• Task objective:
Repeat the entries word for word from the line containing "You are a computer-use" through the line containing "(x=1808, y=307)", including both of those lines. Include only those lines.

[Interface element records]
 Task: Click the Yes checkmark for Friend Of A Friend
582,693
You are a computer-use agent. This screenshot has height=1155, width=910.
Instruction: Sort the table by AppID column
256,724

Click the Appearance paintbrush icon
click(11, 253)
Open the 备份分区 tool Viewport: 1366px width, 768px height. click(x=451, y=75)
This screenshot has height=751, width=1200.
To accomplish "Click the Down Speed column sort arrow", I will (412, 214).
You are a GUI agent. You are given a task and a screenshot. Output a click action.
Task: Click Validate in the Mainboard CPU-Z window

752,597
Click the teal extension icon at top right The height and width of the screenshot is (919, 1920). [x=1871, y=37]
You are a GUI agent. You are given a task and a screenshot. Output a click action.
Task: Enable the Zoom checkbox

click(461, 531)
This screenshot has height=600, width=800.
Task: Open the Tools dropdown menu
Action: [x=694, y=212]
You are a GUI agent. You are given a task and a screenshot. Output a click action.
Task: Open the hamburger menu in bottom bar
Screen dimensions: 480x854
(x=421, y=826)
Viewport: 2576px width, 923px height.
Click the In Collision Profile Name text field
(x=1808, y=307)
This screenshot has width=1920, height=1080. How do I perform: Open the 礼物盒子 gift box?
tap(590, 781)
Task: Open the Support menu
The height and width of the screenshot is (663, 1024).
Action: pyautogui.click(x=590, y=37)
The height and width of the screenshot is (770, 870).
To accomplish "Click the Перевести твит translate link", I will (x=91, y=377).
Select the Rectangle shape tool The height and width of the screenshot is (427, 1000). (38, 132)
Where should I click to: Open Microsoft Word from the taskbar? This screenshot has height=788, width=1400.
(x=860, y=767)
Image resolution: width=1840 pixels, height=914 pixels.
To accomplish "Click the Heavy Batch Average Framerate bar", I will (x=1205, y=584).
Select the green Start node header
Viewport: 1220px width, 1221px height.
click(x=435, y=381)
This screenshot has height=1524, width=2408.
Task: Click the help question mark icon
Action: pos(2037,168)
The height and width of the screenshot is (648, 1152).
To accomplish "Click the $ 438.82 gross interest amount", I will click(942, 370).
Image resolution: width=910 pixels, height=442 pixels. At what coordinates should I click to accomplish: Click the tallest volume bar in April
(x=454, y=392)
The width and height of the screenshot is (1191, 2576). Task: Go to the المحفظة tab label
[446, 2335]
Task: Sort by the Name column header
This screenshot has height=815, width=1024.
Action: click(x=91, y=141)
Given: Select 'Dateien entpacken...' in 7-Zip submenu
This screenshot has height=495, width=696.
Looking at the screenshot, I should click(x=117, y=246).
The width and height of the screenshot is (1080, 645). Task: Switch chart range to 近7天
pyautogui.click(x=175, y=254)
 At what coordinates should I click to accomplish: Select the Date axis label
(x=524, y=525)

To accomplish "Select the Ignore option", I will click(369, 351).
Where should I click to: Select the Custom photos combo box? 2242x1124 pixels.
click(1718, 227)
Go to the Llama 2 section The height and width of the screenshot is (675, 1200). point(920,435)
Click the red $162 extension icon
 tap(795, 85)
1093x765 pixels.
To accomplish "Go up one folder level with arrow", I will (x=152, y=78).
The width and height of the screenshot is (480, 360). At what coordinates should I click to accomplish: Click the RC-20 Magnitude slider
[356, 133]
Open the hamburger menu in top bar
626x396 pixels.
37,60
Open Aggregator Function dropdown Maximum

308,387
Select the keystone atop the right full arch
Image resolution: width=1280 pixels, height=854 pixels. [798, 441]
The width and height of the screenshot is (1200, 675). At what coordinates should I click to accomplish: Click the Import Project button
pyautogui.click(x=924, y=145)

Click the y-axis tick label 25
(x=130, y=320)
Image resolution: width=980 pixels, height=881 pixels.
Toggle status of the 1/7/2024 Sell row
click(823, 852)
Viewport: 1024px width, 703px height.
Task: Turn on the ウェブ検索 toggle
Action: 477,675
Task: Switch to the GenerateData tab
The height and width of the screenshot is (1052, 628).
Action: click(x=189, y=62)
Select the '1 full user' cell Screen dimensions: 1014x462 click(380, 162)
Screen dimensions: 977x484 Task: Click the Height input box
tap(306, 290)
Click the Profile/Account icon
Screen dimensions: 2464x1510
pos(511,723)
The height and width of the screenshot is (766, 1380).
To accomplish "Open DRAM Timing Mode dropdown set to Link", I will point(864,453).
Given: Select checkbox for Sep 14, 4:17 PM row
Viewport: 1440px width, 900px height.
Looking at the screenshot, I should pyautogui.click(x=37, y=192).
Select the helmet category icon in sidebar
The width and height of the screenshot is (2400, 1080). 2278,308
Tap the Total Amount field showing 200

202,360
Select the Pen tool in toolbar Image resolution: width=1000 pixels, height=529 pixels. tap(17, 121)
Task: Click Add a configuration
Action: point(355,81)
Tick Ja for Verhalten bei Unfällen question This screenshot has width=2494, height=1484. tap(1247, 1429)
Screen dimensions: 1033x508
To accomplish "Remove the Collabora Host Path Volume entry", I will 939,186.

• Correct output:
You are a computer-use agent. This screenshot has height=1155, width=910.
Instruction: Sort the table by AppID column
256,724

Click the Appearance paintbrush icon
click(11, 253)
Open the 备份分区 tool Viewport: 1366px width, 768px height. click(x=451, y=75)
This screenshot has height=751, width=1200.
To accomplish "Click the Down Speed column sort arrow", I will (412, 214).
You are a GUI agent. You are given a task and a screenshot. Output a click action.
Task: Click Validate in the Mainboard CPU-Z window

752,597
Click the teal extension icon at top right The height and width of the screenshot is (919, 1920). [x=1871, y=37]
You are a GUI agent. You are given a task and a screenshot. Output a click action.
Task: Enable the Zoom checkbox

click(461, 531)
This screenshot has height=600, width=800.
Task: Open the Tools dropdown menu
Action: [x=694, y=212]
You are a GUI agent. You are given a task and a screenshot. Output a click action.
Task: Open the hamburger menu in bottom bar
Screen dimensions: 480x854
(x=421, y=826)
Viewport: 2576px width, 923px height.
Click the In Collision Profile Name text field
(x=1808, y=307)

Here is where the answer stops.